Nothing left to the name game in a world of constant change

The Boston Herald

Beverly Beckham

It started with Great Woods. I mean the Tweeter Center. I dialed information to get the number, heard "Welcome to Verizon" and thought, not just that Verizon sounds like an antibiotic (Erythromycin? Tetracycline? Verizon?), but what's with all these companies changing their names?

Bank of Boston is Fleet Bank. The new Boston Garden is the FleetCenter. Fleet means to move swiftly and vanish. A great name for sneakers (oops - for running shoes) but why would a bank call itself this?

"Distinguishing yourself from competitors is the fundamental goal of the naming business," says Steve Manning, who owns a brand-consulting firm in Sausalito, Calif.

But it is not the only goal.

More than 50 countries have changed their names in the last 40 years. The Congo is Zaire, Rhodesia is Zimbabwe, Ceylon is Sri Lanka, Yugoslavia is Croatia, Slovenia, Bosnia and Herzegovina and the U.S.S.R. is way too many to list. Can't find your way around the world? This may be why.

In our own back yard, we've changed the names of roads. (Dover Street is East Berkeley Street and where is U.S. 1 these days? Is it still Providence Highway? Or is it Interstate 93?)

And bridges. The Mystic River Bridge is now the Tobin and the old Bunker Hill Bridge is now the new Leonard Zakim Bunker Hill Bridge.

And public transportation. The Elevated became the MTA which became the MBTA which everybody calls the T.

And the T stops. Washington Street Station is Downtown Crossing; Columbia is UMass-JFK.

We've also changed the names of places. Boston City Hospital is now Boston Medical Center. The West End is Charles River Park. Adams Corner is Adams Village. And Columbia Point is Harbor Point.

Even the police have a different name: The MDC Police became part of the Massachusetts State Police.

And on it goes, merging, changing, consolidating.

Armistice Day is Veterans Day; Decoration Day is Memorial Day; Washington's Birthday is Presidents Day. Secretaries are administrative assistants, stewards and stewardesses are flight attendants, and custodians are maintenance engineers. ValuJet is AirTran. BPM is Shaws. Schaeffer Stadium became Sullivan Stadium, then Foxboro Stadium. And now it's going to be CMGI Stadium? Who can keep up with this?

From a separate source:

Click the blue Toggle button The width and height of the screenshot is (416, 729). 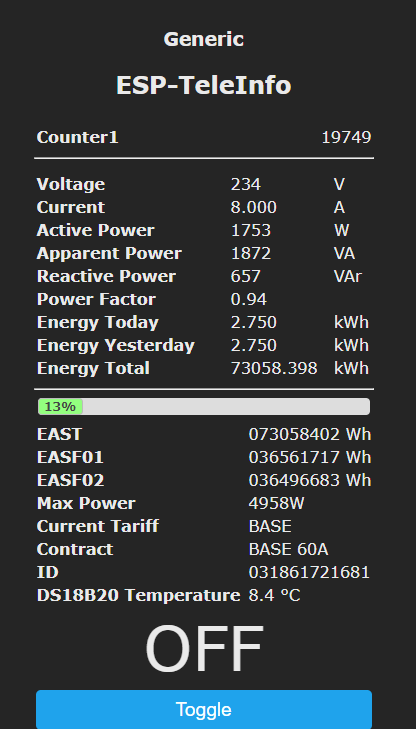click(204, 709)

Reinvention is all around. Mel Brooks used to be Melvin Kaminsky. Elton John was Reginald Dwight. Meg Ryan was Margaret Mary Emily Anne Hyra. Then there is Prince who became "the artist formerly known as Prince" and now he's Prince again. And Puff Daddy, who was Sean "Puffy" Combs and is now P. Diddy. Even the Lockheed brothers, famous not for entertaining anyone but for building airplanes, changed their name from Loughead to Lockheed. (Can you blame them?)

As if all this weren't confusing enough, there are people out there changing the names of birds. The falcated teal is now the falcated duck. The beardless flycatcher is the now the Northern beardless tyrannulet and the gray-headed junco has recently become the dark-eyed junco (hair coloring perhaps?).

Washington Airport is now Reagan Airport. Hulman is Terre Haute.

Manic depressives are bipolar; welfare is transitional assistance and everything, including bad behavior, is a syndrome.

Does nothing stay the same? "Gone With the Wind" was originally "Tomorrow's Another Day," "Treasure Island" was "The Sea Cook" and "Catch-22" was "Catch-18." Would these books have sold as well with these discarded names?

And what about movies? Would "Birds of a Feather" have been as big a hit as "Bird Cage"? Or "I Was a Teenage Teenager" as "Clueless"?

Or "Coma Guy" instead of "While You Were Sleeping"? Or "$ 3,000?" instead of "Pretty Woman"?

The name Bell was around in the telephone business for more than 100 years. Will any of today's names survive that long?

Even this newspaper has had its share of name changes - the Boston Herald, the Boston Herald American and now just the Boston Herald again. But Herald has always been part of the name.

Herald means messenger, which is a whole lot better than meaning "to vanish." It also means to proclaim. It doesn't sound like an antibiotic or the tweet-tweet a bird makes. In the name department, it's a keeper.